Does the speed of the ball have to be extra fast? Apparently not. I interviewed both parents of Ryan Wojick, a 10-year old who was hit by a pitch that his father told me was only traveling about 40 mile an hour. There was a firehouse within sight of the field and they responded immediately, but it was too late. Upon impact, Ryan slumped to the ground and died. I did the interview in order to impress upon the parents at my team parent meetings that my desire to use the soft baseball was for good reasons
What is the solution? We’re not sure. The SI story is about a 14-year-old boy who was very lucky. They decided to starting a defibrillator at the field for all games. Might help.

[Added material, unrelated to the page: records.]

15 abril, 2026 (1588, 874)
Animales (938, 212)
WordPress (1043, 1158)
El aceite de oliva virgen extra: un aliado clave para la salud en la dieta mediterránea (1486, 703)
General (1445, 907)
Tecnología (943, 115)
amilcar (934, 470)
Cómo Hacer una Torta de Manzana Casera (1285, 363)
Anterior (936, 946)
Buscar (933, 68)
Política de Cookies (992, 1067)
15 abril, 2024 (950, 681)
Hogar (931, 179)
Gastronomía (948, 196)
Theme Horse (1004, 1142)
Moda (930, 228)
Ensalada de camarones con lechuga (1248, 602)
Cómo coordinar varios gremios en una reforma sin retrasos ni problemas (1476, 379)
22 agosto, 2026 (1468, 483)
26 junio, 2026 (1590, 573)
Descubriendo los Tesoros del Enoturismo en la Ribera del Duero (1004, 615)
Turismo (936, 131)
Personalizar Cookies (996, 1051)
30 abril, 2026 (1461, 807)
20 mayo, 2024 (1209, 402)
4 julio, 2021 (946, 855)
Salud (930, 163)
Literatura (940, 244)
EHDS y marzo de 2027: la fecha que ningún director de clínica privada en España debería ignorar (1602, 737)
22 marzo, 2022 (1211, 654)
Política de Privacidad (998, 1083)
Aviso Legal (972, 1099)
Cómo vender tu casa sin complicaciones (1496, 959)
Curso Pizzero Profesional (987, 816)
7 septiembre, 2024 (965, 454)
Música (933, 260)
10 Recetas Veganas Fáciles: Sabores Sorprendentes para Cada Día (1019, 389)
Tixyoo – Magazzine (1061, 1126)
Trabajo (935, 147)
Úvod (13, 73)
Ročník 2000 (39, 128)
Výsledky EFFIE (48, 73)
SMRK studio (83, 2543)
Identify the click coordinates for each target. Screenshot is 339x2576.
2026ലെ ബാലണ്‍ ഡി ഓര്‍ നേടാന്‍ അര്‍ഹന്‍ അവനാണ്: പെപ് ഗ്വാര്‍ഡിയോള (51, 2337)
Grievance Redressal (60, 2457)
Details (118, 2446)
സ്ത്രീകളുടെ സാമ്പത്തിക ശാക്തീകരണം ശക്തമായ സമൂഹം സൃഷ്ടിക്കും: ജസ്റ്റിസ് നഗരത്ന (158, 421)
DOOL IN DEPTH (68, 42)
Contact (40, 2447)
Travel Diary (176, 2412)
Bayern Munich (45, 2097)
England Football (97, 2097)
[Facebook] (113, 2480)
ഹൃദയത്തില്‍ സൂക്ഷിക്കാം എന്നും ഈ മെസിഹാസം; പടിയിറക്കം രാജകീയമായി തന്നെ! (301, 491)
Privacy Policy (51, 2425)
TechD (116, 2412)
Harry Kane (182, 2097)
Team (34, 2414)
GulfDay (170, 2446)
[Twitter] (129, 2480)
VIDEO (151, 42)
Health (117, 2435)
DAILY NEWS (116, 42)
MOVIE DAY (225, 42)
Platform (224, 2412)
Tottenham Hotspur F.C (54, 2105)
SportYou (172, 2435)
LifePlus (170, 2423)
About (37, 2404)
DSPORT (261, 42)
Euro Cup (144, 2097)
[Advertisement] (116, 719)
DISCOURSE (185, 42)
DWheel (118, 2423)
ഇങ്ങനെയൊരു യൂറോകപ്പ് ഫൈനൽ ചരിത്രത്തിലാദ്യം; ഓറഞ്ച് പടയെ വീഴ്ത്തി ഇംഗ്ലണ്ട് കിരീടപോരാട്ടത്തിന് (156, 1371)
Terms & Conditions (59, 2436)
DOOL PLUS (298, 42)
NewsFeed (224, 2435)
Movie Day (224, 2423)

My solution, which is also in the might-work category, is to use the soft baseballs that are used in tee ball. I want them used at all levels although the sudden death problem is only with boys. It may be that the soft baseball and defibrillator won’t help.
My bigger point is that baseball is a very dangerous sport with a very safe image—a false image abetted by dishonest statements and non-actions by baseball authorities who would rater hide behind the false image than fix the problems.
Read either my book chapter or the web article to get the details. In my other sport that I write about—football—the authorities are quick to adopt any recommended safety item like mouth guards. But mouth guards were also recommended by the medical authorities for other sports like soccer, basketball, and baseball, and those sports essentially laughed the recommendations off the agenda. The dentists even put out a follow-up news release commending hockey and football for following their recommendations, and thereby almost eliminating dental injuries in those sports, while people go on losing their teeth in soccer, basketball, and baseball whose authorities could not care less about safety.